Unlike the classification comparisons earlier, random forest isn't as clearly the front-runner here. While it's good at differentiating between high and low probability churn events, it has trouble assigning an accurate probability estimate to those events. For example the group which random forest predicts to have a 30% churn rate actually had a true churn rate of 14%. Clearly there's more work to be done, but I leave that to you as a challenge.

### Putting the model to use with Yhat

Time to upload a model to the cloud! In order to show some cool functionality, I'm going to go ahead and create a test set from the original churn data using `test_train_split()`

from sklearn. From there, I fit a support vector classifier for my deployment.

```
from sklearn.cross_validation import train_test_split
train_index,test_index = train_test_split(churn_df.index)
clf = SVC(probability=True)
clf.fit(X[train_index],y[train_index])
test_churn_df = churn_df.ix[test_index]
test_churn_df.to_csv("test_churn.csv")
```

The model I'm going to deploy using `yhat`

replicates the pipeline of this blog with a few modifications. Because I already defined variables within my global scope such as `yes_no_cols`

, `features`

, and `scaler`

I can just use them without having to specify them further.

On the methodological side I've added a few calculations. First the customer worth has been added (the sum of the total charges to that individual). Combining this value with probability of churn creates a very important measurement: the expected loss of revenue from that customer. This is where an accurate prediction model plays an important role as it's impossible to produce these values with only classifications.

```
from yhat import Yhat,YhatModel,preprocess
class ChurnModel(YhatModel):
# Type casts incoming data as a dataframe
@preprocess(in_type=pd.DataFrame,out_type=pd.DataFrame)
def execute(self,data):
# Collect customer meta data
response = data[['Area Code','Phone']]
charges = ['Day Charge','Eve Charge','Night Charge','Intl Charge']
response['customer_worth'] = data[charges].sum(axis=1)
# Convert yes no columns to bool
data[yes_no_cols] = data[yes_no_cols] == 'yes'
# Create feature space
X = data[features].as_matrix().astype(float)
X = scaler.transform(X)
# Make prediction
churn_prob = clf.predict_proba(X)
response['churn_prob'] = churn_prob[:,1]
# Calculate expected loss by churn
response['expected_loss'] = response['churn_prob'] * response['customer_worth']
response = response.sort('expected_loss', ascending=False)
# Return response DataFrame
return response
yh = Yhat(
"e[at]yhathq.com",
"MY API KEY",
"http://cloud.yhathq.com/"
)
response = yh.deploy("PythonChurnModel",ChurnModel,globals())
```

### Yhat batch mode

There comes a point when data science tools need to stop being scripts on an EC2 instance and start solving problems. In this case, empowering a retention team by warning them about customers likely to churn.

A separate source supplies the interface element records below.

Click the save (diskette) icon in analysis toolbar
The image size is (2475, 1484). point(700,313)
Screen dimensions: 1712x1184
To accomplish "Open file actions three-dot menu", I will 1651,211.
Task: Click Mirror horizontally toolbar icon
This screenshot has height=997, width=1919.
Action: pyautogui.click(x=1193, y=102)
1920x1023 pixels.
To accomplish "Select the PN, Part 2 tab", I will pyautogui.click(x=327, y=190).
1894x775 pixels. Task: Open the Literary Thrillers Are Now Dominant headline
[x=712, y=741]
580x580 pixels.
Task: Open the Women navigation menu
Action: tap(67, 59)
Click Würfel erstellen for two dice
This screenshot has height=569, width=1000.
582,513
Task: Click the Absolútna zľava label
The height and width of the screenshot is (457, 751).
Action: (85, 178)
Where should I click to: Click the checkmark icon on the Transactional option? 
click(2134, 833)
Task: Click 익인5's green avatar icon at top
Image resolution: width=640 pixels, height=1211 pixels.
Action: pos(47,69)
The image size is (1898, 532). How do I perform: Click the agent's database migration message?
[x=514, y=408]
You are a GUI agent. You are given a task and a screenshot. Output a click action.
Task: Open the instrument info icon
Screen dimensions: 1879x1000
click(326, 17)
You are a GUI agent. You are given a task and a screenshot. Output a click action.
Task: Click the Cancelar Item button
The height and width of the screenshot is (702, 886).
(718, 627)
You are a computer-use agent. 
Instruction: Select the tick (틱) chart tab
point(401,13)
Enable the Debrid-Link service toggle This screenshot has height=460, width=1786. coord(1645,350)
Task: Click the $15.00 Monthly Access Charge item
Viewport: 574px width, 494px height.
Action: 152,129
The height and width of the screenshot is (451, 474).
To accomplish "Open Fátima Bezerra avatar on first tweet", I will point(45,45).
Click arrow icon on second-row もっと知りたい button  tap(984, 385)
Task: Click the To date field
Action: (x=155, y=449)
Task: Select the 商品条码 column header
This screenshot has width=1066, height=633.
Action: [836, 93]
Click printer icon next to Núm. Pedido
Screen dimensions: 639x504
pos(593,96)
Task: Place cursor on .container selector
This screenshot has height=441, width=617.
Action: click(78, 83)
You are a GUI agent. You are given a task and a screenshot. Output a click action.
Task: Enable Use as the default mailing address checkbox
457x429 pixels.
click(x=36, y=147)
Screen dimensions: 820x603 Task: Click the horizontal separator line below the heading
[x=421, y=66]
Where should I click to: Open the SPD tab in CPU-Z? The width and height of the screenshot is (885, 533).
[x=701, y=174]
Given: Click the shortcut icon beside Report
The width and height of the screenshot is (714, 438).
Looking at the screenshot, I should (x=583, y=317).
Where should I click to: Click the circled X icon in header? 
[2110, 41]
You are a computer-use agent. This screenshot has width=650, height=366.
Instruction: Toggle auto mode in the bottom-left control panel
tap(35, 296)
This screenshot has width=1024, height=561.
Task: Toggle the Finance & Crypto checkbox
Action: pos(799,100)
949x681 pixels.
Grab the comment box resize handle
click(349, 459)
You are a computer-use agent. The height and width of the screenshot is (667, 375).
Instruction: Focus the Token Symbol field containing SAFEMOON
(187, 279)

Our *M.O.* here at Yhat is finding ways to make data science applicable and practical as quickly as possible. Because my `execute()`

function takes and returns a `DataFrame`

, Yhat allows me to invoke my routine through a batch-scoring mode. The concept is simple. Upload a csv file from anywhere, the model pipeline is executed and the user gets a csv file back. This means that my method for scoring customers for churn-risk can be utilized by anyone else at my company regardless of their technical know-how, understanding of machine learning, or technical dependencies like `Python`

or `R`

.

Logging into cloud.yhathq.com and selecting my model gives me the following screen. The csv file I uploaded was the training data I created in the last section--in practice, this would be a new file exported from our CRM or customer database in the same format as the one I used to train the model.

Wait a second, download the resulting file at the bottom of the page when it's ready, and open it in Excel.

And there you go. Over 800 customers ranked and analyzed via drag and drop.